The Commission also finds that Chrysler's failure to disclose that the Popular Science report supported its mileage claim only in respect to its six-cylinder engines or in the alternative, to disclose the report's findings in respect to the eight-cylinder engines constituted an omission of material fact. The way the Popular Science magazine reference was used in the context of these advertisements was designed to disarm skeptical consumers who might question the reliability of Chrysler's fuel-economy claims. It was not, after all, just Chrysler's word that the consumer had to believe. The ads conveyed the impression to consumers that a presumably objective third party with no interest in selling respondent's automobiles had tests which proved, without qualification, that all Chrysler small cars had better gas mileage than all Chevrolet Novas. This impression was misleading and deceptive and, accordingly, we find that Chrysler's failure to disclose findings in the Popular Science report which were unfavorable to its eight-cylinder cars, in the context of advertisements not expressly limited to its six-cylinder cars, constituted an omission of material fact and misuse of the Popular Science report in violation of Section 5 of the Federal Trade Commission Act.

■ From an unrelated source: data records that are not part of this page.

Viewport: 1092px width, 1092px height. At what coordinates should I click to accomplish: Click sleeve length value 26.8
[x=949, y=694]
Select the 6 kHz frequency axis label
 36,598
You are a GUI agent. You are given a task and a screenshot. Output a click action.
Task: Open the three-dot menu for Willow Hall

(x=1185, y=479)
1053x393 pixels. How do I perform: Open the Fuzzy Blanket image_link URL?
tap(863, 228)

J.A. 465-68 (footnotes omitted).
Finally, in a footnote at the very end of the section of the opinion discussing Chrysler's defense, the Commission admitted into evidence, as relevant to the issue of Chrysler's use of the term "small car" in advertising for automobiles with V8 engines, the copy of the Road Runner commercial which Chrysler's in-house attorney had provided, the letters from that attorney to FTC counsel, and the point-of-purchase advertising promoting Road Runner as a "small car." In admitting this evidence, the Commission noted that the commercial was not available at the time of the trial before the ALJ, and that FTC counsel had acted with due diligence under the circumstances. Chrysler's "vague objections" concerning the authenticity of "some of the material" were rejected in view of the Chrysler attorney's correspondence, and the fact that the copy of the commercial received by the Commission was provided by that attorney himself.

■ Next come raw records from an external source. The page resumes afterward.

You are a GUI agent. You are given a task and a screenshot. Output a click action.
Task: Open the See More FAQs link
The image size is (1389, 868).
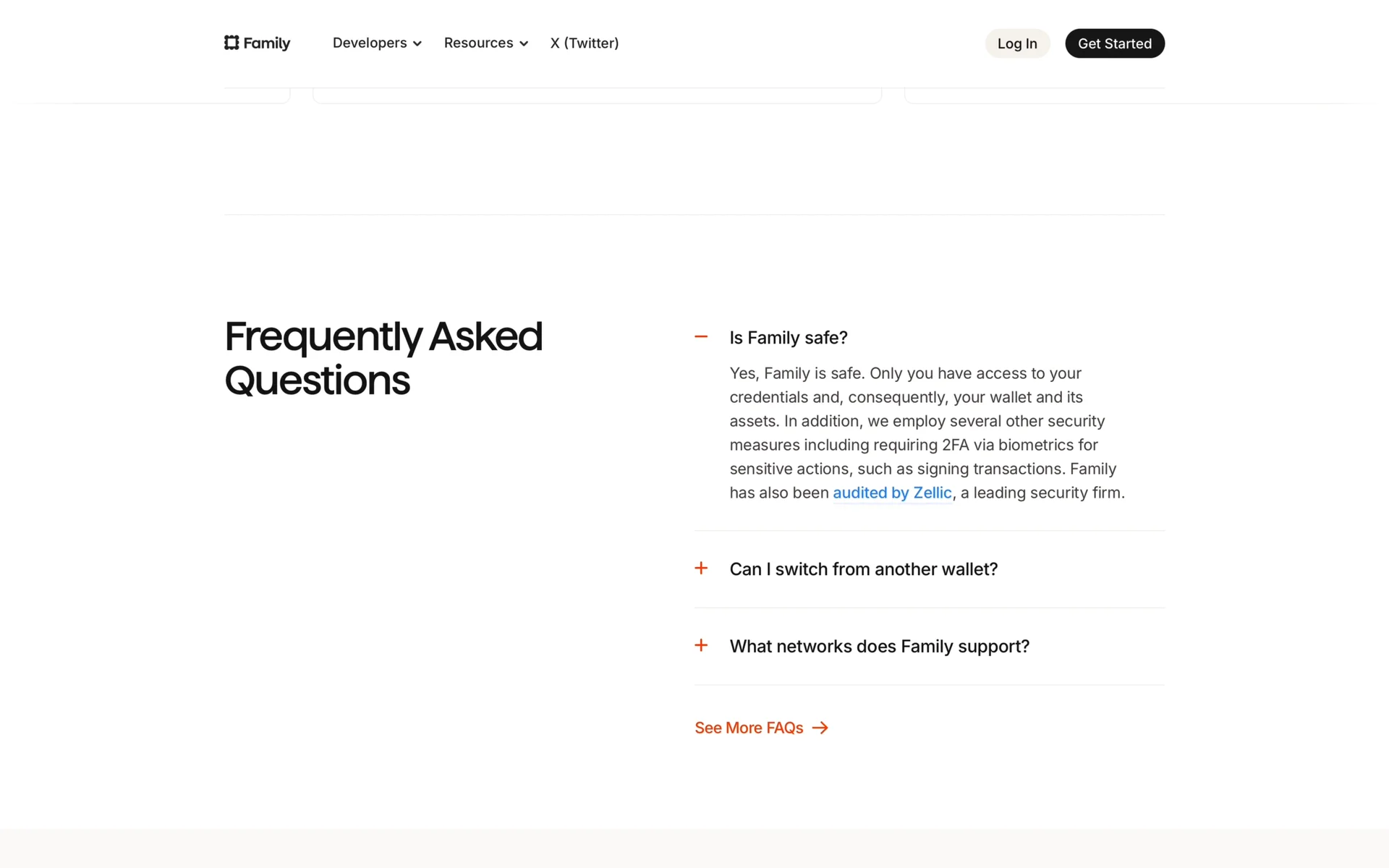[749, 728]
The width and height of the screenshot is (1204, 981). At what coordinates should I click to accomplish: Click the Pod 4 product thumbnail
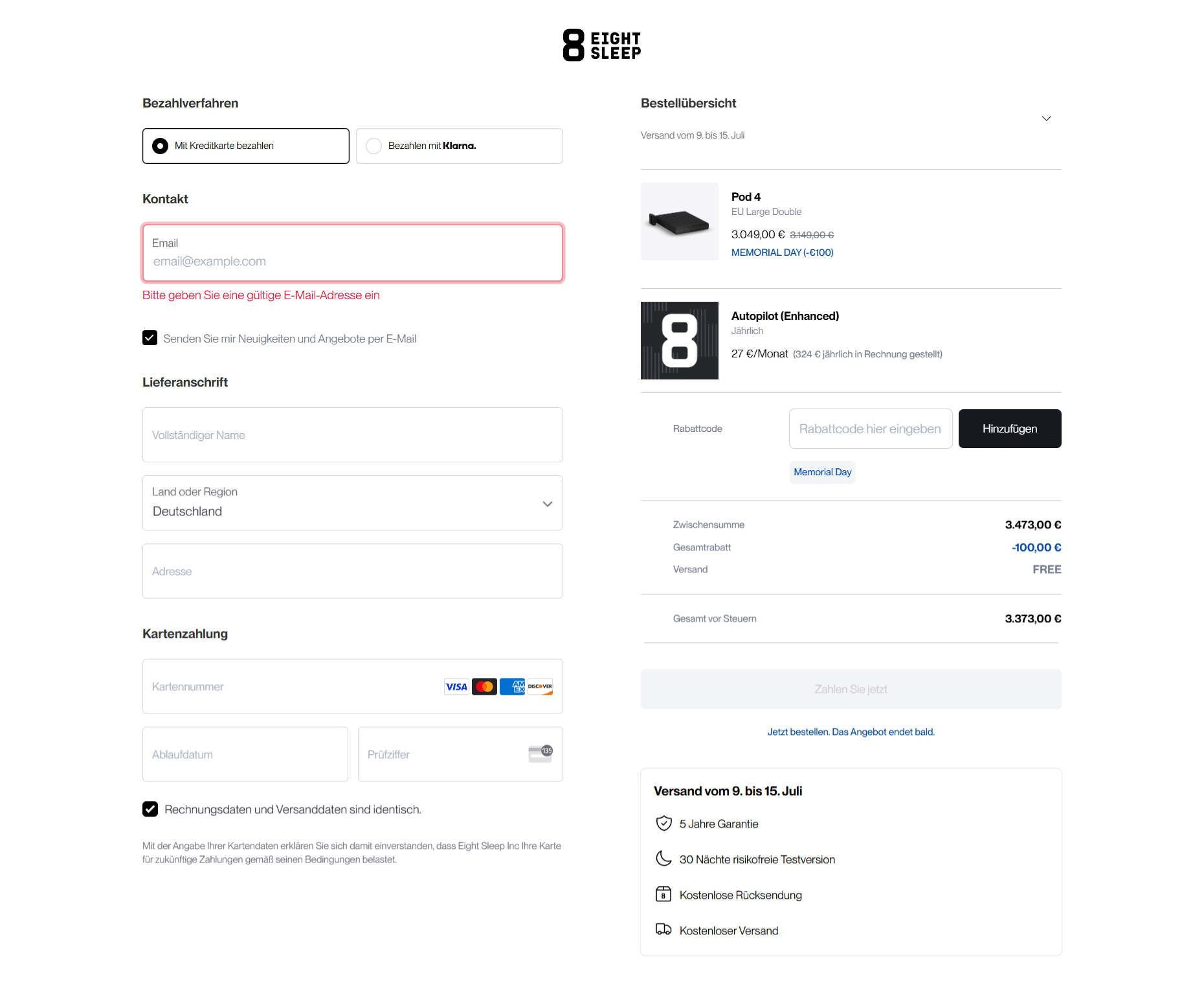coord(679,221)
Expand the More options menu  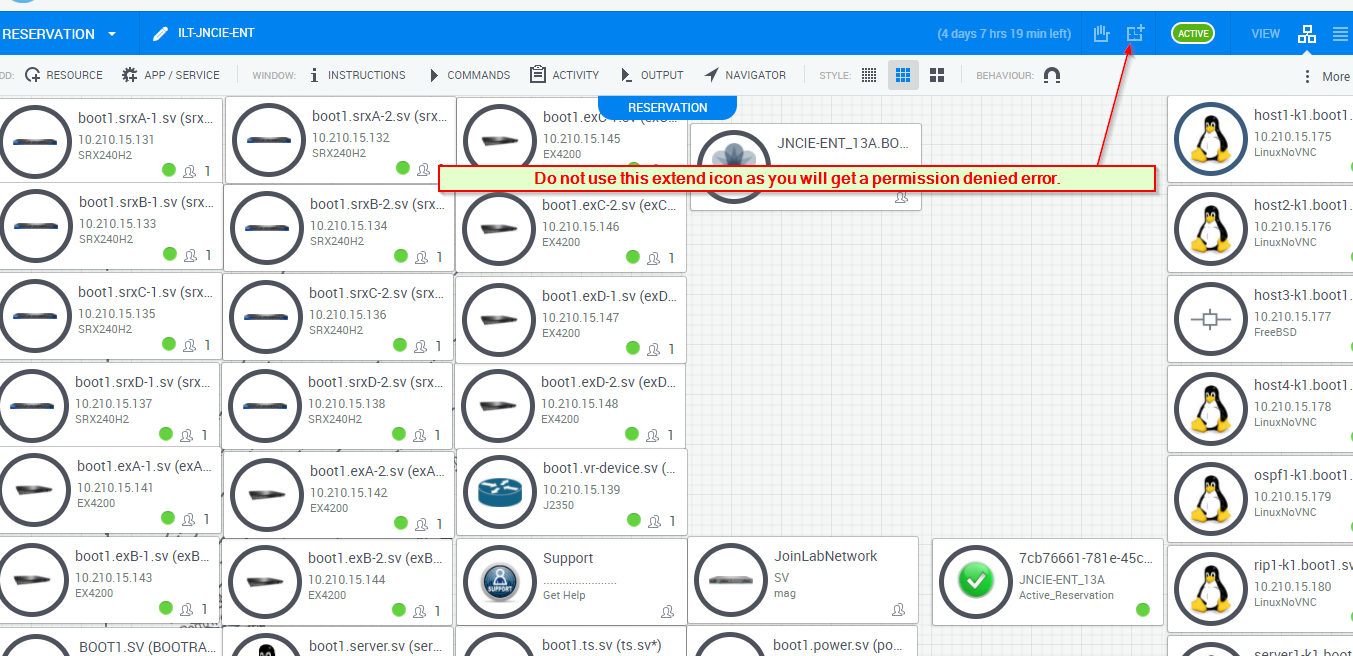coord(1324,76)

A broad cease and desist order was entered on the basis of the Commission's opinion. The relevant portion of that order is set out in the margin.
IT IS ORDERED that respondent Chrysler Corporation and its officers, representatives, and agents and employees, directly or through any corporate or other device, in connection with the advertising, offering for sale, sale or distribution of products sold by the respondent in or affecting commerce, as "commerce" is defined in the Federal Trade Commission Act, do forthwith cease and desist from:
1. Representing, directly or by implication, by reference to a test or tests, that any of respondent's automobiles are superior with regard to fuel economy to any other automobiles whether manufactured by respondent or others unless:
a. such superiority has been demonstrated as to the model(s) for which it is claimed by such test or tests with respect to each sample, or the valid average of all identical samples, of each model represented to have been tested; or
b. the valid test results for each sample, or the valid average of all identical samples, of each model so compared, including the advertised model as well as such makes and models to which the advertised model is compared, are clearly and conspicuously disclosed.
For the purpose of this Order, "sample" shall mean an actual automobile tested.
2. Representing, directly or by implication, that any performance or other characteristic of any automobile or automotive product has been tested, either alone or in comparison with other products, unless such representation(s) fully and accurately reflect the test results and unless the tests themselves are so devised and conducted as to completely substantiate each representation concerning any characteristic tested in the featured test.
3. Misrepresenting in any manner, directly or by implication, the purpose, content, or conclusion of any test, report, study, research, demonstration, or analysis.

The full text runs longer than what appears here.